*Records shown*:
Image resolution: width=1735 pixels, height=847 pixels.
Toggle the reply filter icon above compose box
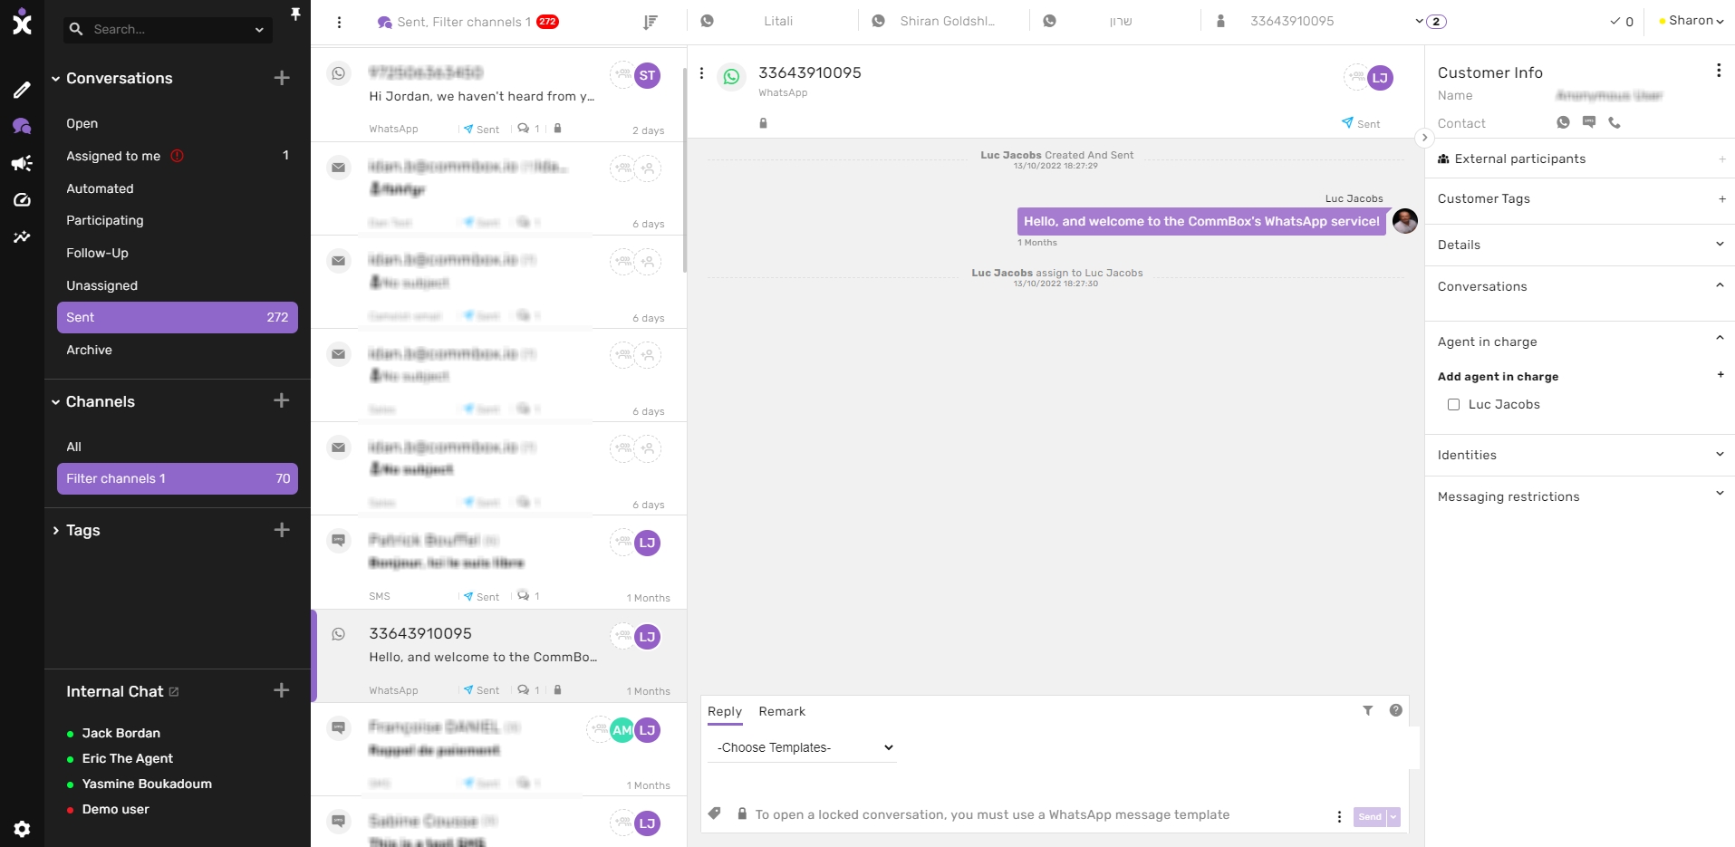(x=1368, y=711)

--

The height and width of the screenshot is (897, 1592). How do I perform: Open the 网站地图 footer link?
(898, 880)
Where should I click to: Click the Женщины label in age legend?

...

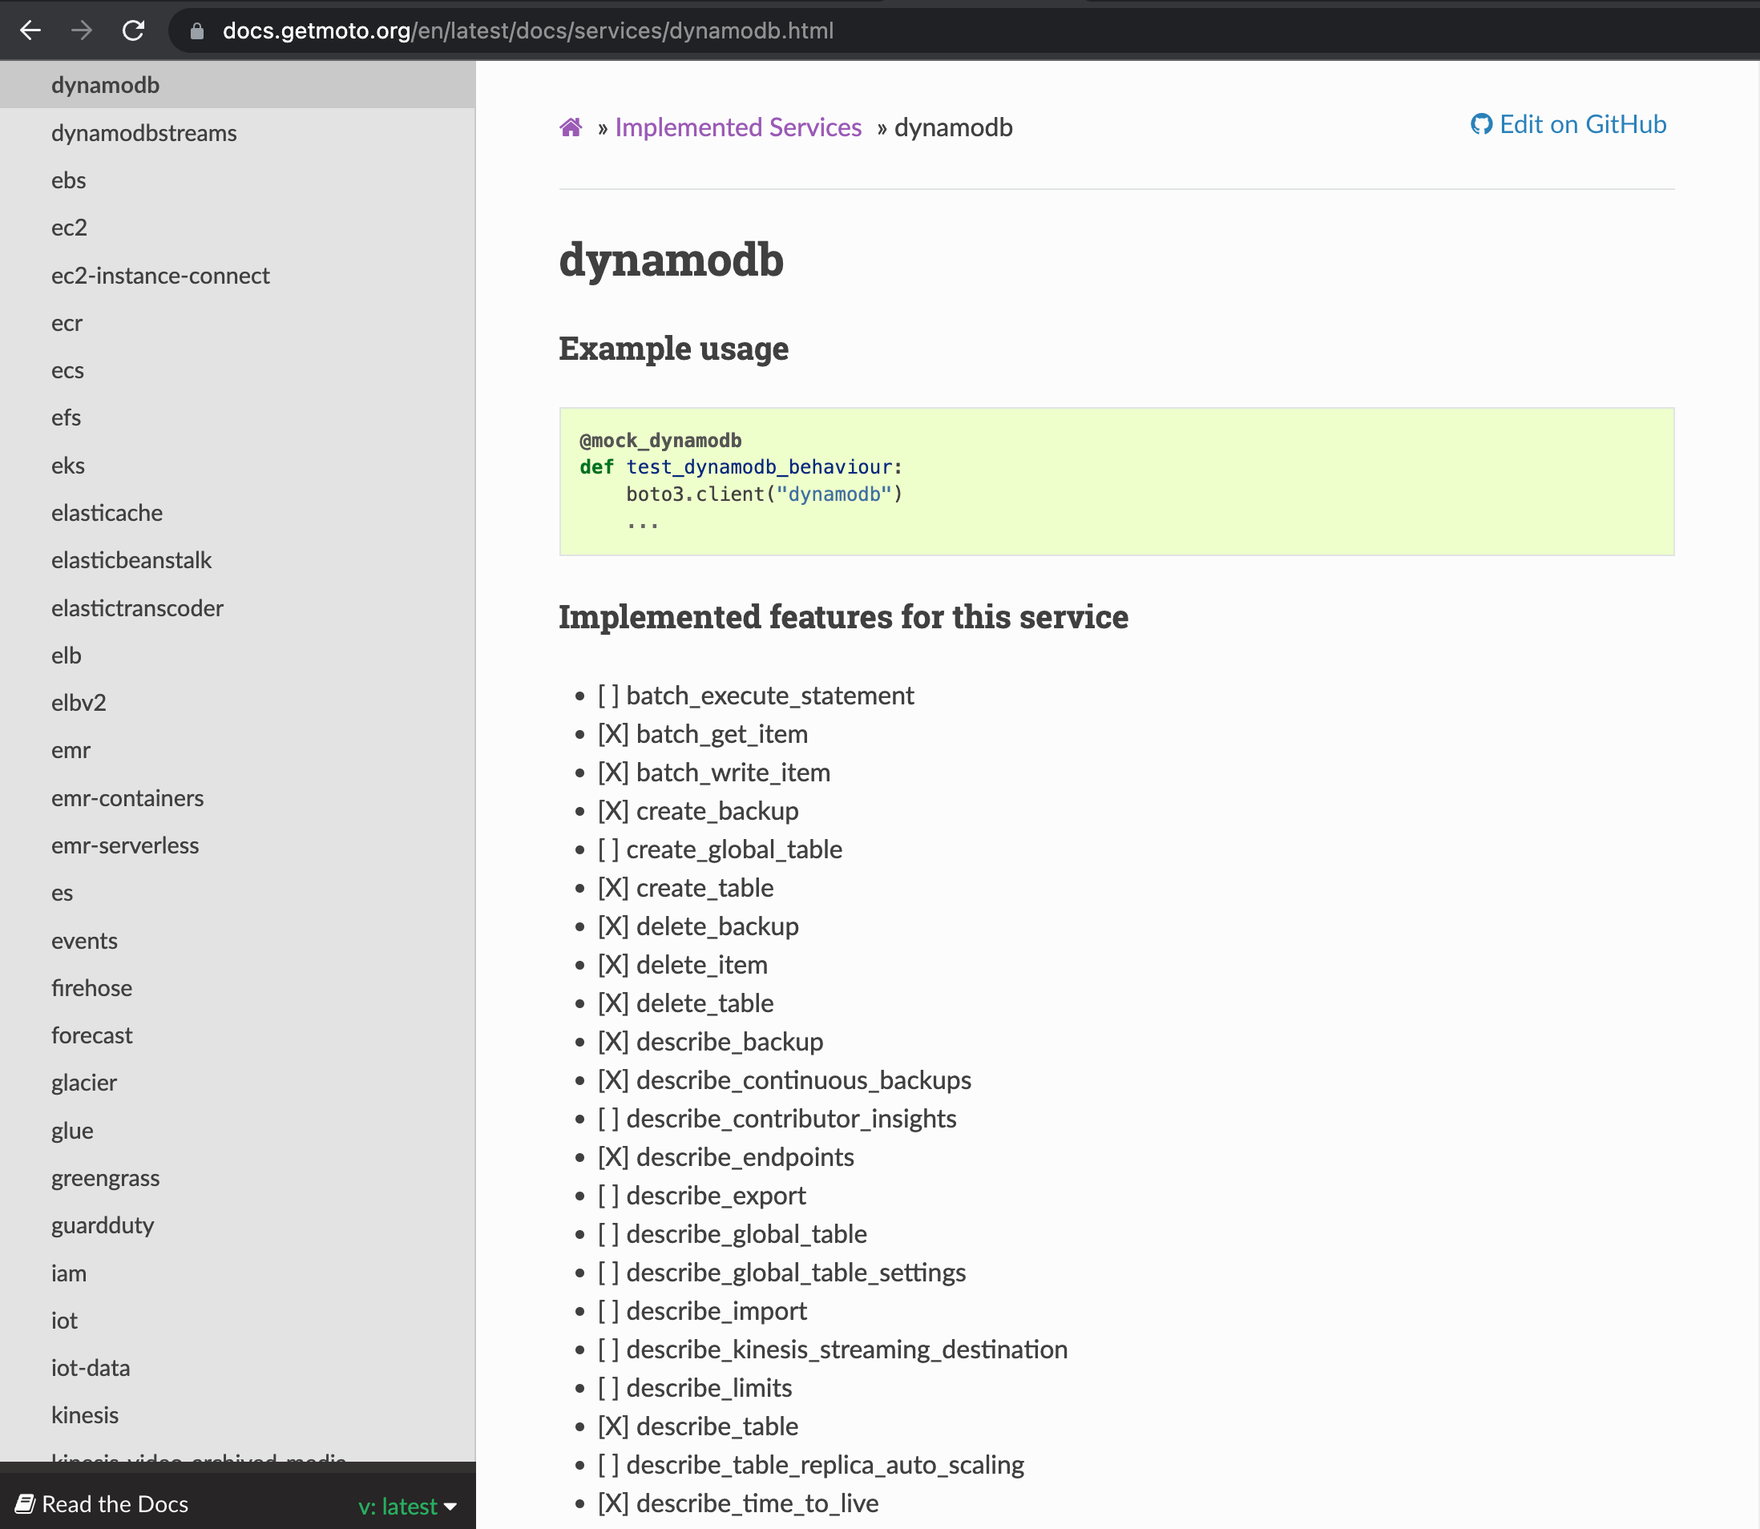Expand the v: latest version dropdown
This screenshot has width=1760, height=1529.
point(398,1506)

*Exercise description*: In the entries above, the lines between the one holding "The height and" and the one holding "Where should I", inclusive, are to be printed exactly as written, and those alone.

*Response area*:
The height and width of the screenshot is (897, 1592). How do I perform: Open the 网站地图 footer link?
(898, 880)
Where should I click to: Click the Женщины label in age legend?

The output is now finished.